INSTRUCTIONS FOR THE TASK.
Reproduce the records below verbatim, from the line containing "Task: Click the vertical" through the end of the records, and leave the pictures out of your output.

DATA FOR THIS TASK.
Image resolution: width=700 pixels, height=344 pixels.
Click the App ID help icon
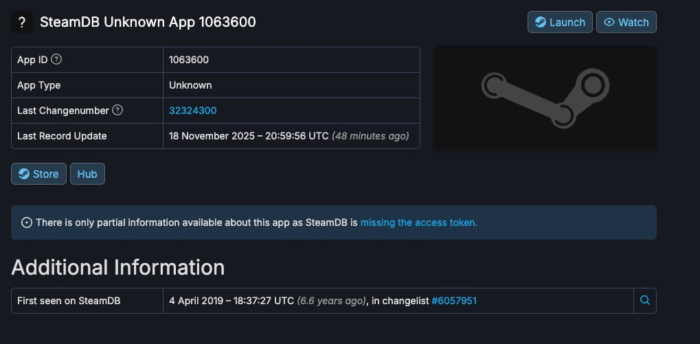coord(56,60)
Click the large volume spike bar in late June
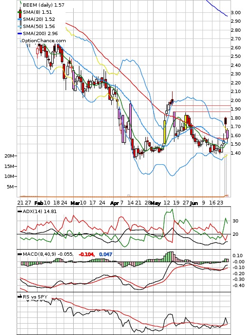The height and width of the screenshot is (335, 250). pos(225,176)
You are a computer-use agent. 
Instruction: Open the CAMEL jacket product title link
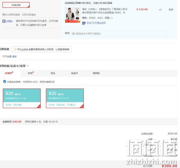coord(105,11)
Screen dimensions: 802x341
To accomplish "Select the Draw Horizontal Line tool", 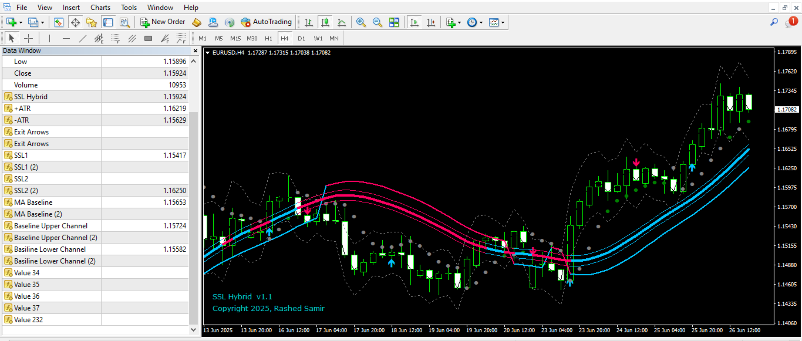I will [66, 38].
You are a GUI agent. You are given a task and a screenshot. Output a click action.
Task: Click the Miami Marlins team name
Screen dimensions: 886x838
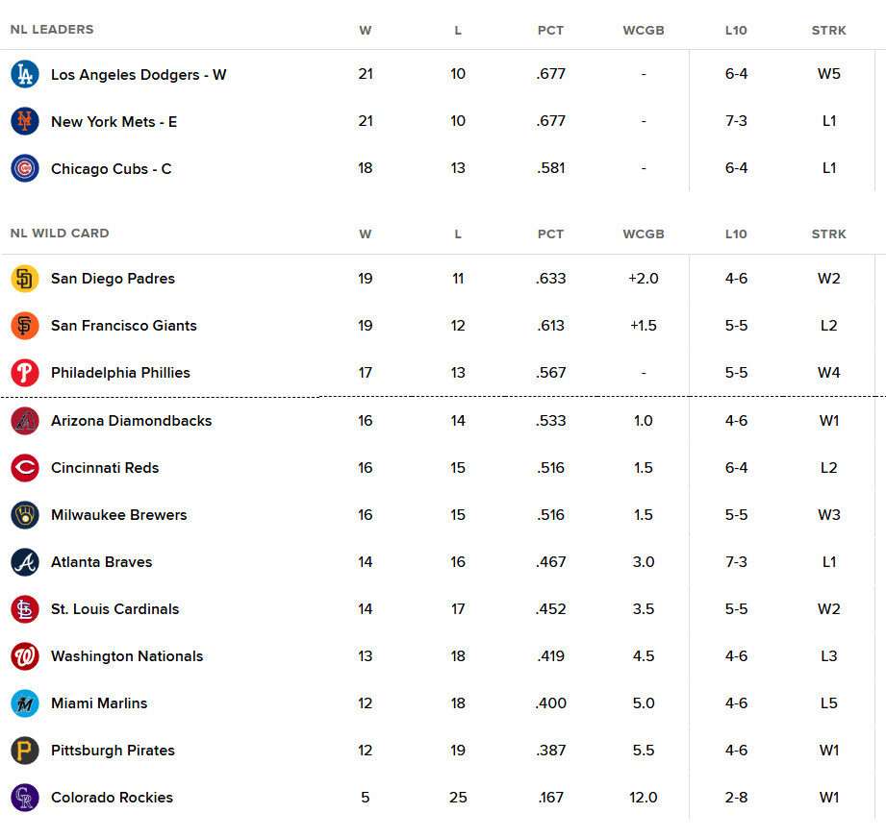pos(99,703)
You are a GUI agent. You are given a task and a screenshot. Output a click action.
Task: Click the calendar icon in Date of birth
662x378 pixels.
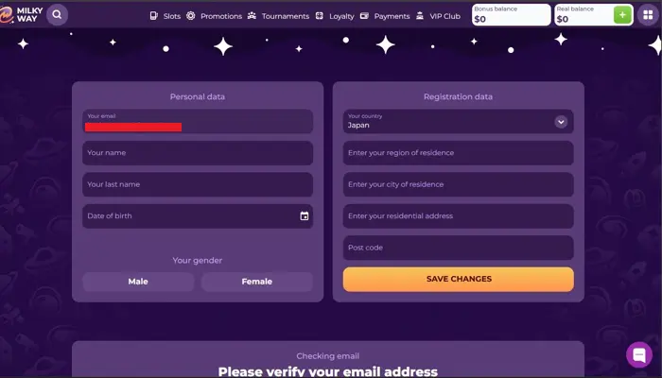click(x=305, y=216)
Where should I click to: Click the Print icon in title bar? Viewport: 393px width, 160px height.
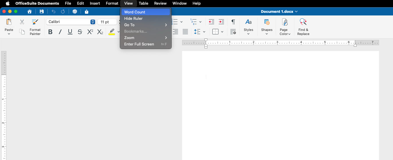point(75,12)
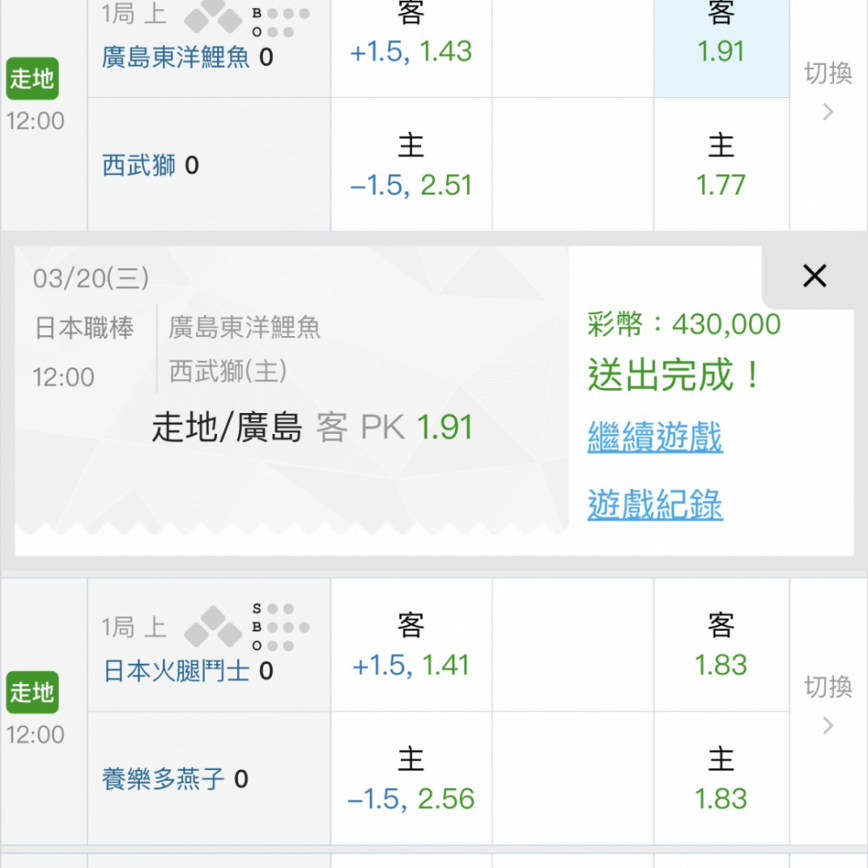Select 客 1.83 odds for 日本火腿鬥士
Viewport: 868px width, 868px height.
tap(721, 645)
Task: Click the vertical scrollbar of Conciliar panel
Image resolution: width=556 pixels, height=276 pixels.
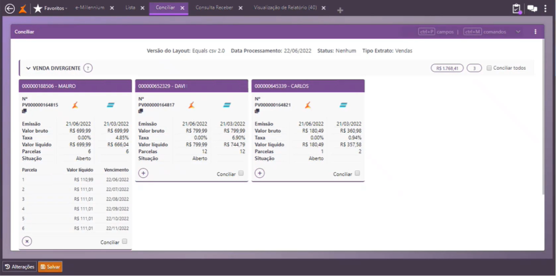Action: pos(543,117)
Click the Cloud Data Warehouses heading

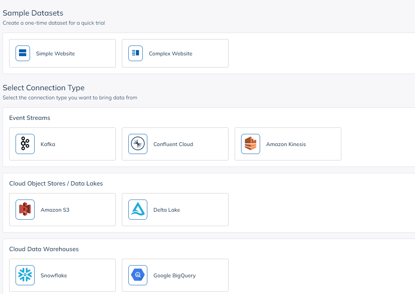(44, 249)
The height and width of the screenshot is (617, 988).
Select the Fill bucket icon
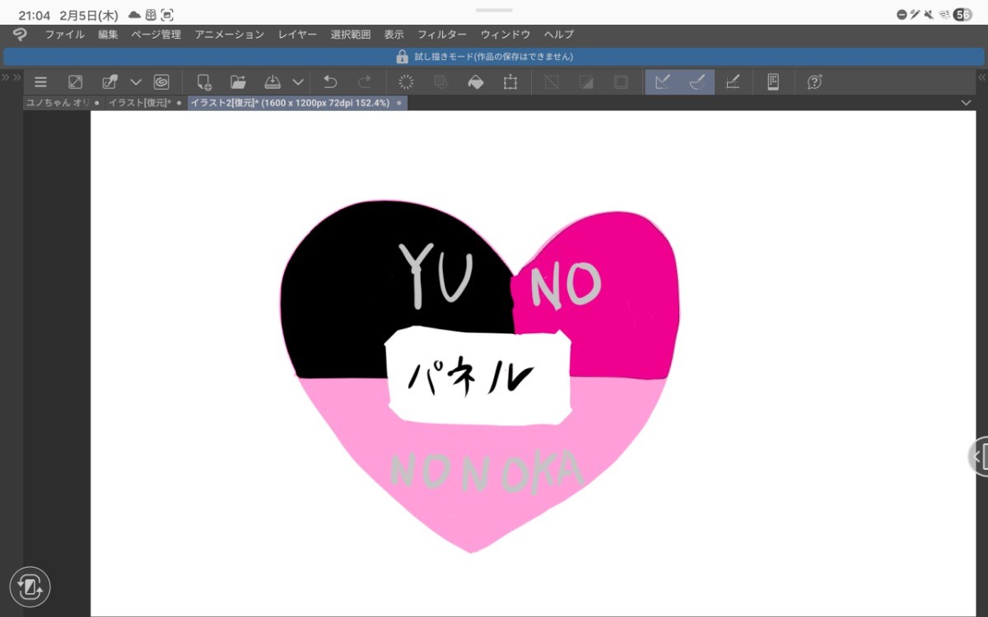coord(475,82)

EXERCISE ANSWER.
Task: Click the vertical scrollbar of Conciliar panel
Image resolution: width=556 pixels, height=276 pixels.
Action: pos(543,117)
Click the Cloud Data Warehouses heading

(44, 249)
The height and width of the screenshot is (617, 988).
Select the Fill bucket icon
coord(475,82)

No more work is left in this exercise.